EXERCISE DIRECTIONS:
Rewrite the material from the line containing "Given: Click the LIST OF TABLES heading" up to and including the line containing "Looking at the screenshot, I should click(574, 870).", requests included, scaling each click coordinate by 2.3 and rounding to the nearest whole number with halves rounded up. Leave the pictures out and keep every other number unchanged.

Data items:
◇ ◇ ◇ ◇ ◇ ◇ ◇

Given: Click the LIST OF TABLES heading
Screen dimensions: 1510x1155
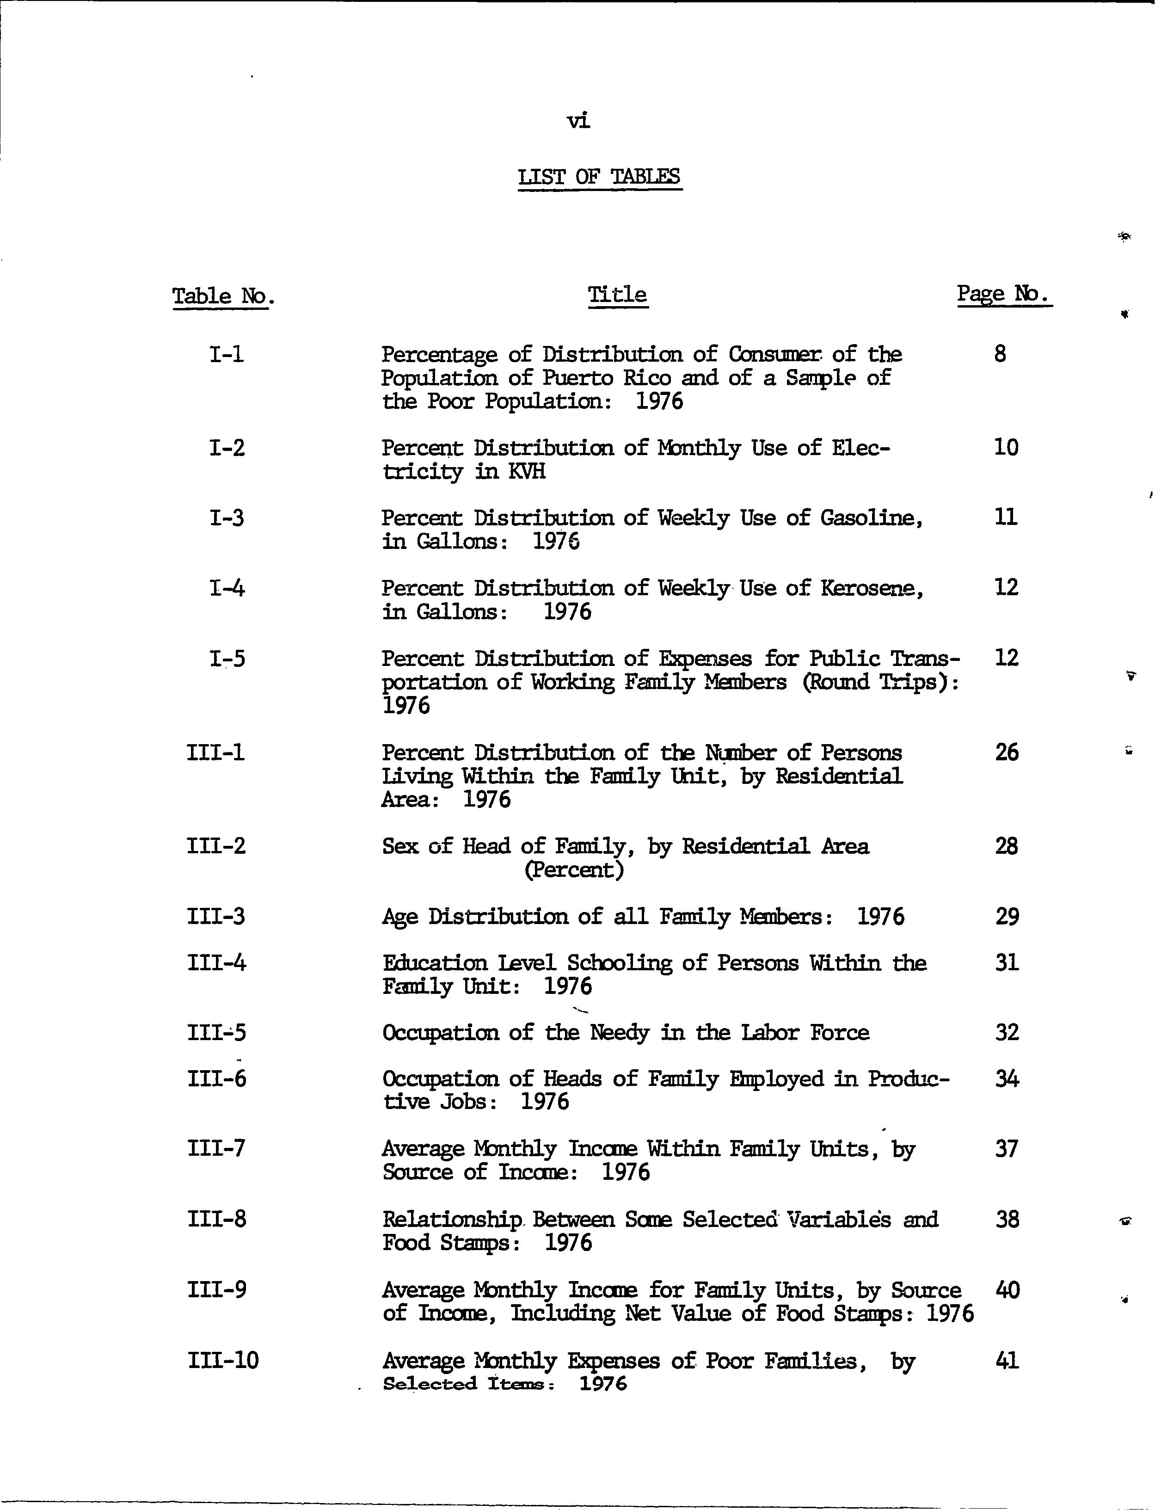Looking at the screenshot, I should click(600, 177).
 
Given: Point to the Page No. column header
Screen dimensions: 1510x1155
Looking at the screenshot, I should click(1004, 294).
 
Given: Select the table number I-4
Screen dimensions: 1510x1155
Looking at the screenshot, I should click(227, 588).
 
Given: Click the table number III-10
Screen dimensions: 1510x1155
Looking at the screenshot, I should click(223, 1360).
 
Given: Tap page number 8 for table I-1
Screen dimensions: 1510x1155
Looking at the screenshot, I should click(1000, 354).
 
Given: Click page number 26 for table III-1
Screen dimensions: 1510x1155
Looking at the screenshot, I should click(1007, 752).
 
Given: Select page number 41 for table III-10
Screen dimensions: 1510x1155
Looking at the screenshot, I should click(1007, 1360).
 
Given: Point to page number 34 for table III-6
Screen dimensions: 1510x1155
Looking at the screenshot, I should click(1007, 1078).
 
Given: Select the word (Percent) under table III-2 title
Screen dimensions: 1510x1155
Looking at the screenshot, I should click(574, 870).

◇ ◇ ◇ ◇ ◇ ◇ ◇

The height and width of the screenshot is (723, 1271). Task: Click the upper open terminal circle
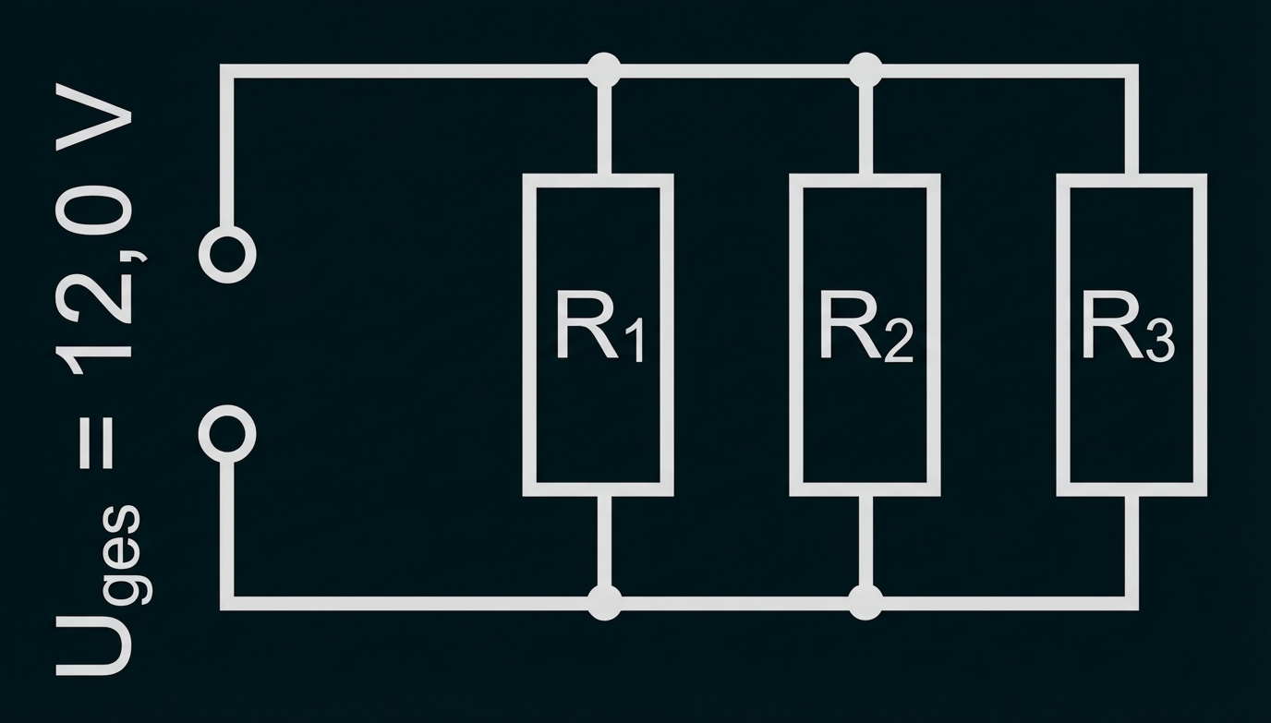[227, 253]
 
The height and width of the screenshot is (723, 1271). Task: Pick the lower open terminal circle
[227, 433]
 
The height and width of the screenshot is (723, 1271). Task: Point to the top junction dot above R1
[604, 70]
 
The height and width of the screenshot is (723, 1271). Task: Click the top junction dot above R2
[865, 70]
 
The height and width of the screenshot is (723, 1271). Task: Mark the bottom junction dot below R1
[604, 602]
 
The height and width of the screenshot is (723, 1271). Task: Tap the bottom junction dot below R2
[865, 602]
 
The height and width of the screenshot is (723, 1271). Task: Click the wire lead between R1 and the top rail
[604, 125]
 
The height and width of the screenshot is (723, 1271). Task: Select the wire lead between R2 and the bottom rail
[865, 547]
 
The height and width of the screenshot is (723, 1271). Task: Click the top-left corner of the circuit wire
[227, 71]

◇ ◇ ◇ ◇ ◇ ◇ ◇

RESPONSE FOR THIS EXERCISE:
Given: Click the LIST OF TABLES heading
Screen dimensions: 1510x1155
Looking at the screenshot, I should click(1380, 407).
 
Given: Point to the Page No. column header
Screen dimensions: 1510x1155
Looking at the screenshot, I should click(2309, 676).
 
Given: Select the table number I-4
Screen dimensions: 1510x1155
Looking at the screenshot, I should click(522, 1352).
 
Given: Click the table number III-10
Screen dimensions: 1510x1155
Looking at the screenshot, I should click(513, 3128).
 
Given: Tap page number 8 for table I-1
Screen dimensions: 1510x1155
Looking at the screenshot, I should click(2300, 814).
 
Given: Click page number 26 for table III-1
Screen dimensions: 1510x1155
Looking at the screenshot, I should click(2316, 1730).
 
Given: Select page number 41 for table III-10
Screen dimensions: 1510x1155
Looking at the screenshot, I should click(2316, 3128).
 
Given: Point to page number 34 for table III-6
Screen dimensions: 1510x1155
Looking at the screenshot, I should click(2316, 2479).
 
Given: Select the word (Percent) under table III-2 title
Screen dimensions: 1510x1155
Looking at the screenshot, I should click(1320, 2001).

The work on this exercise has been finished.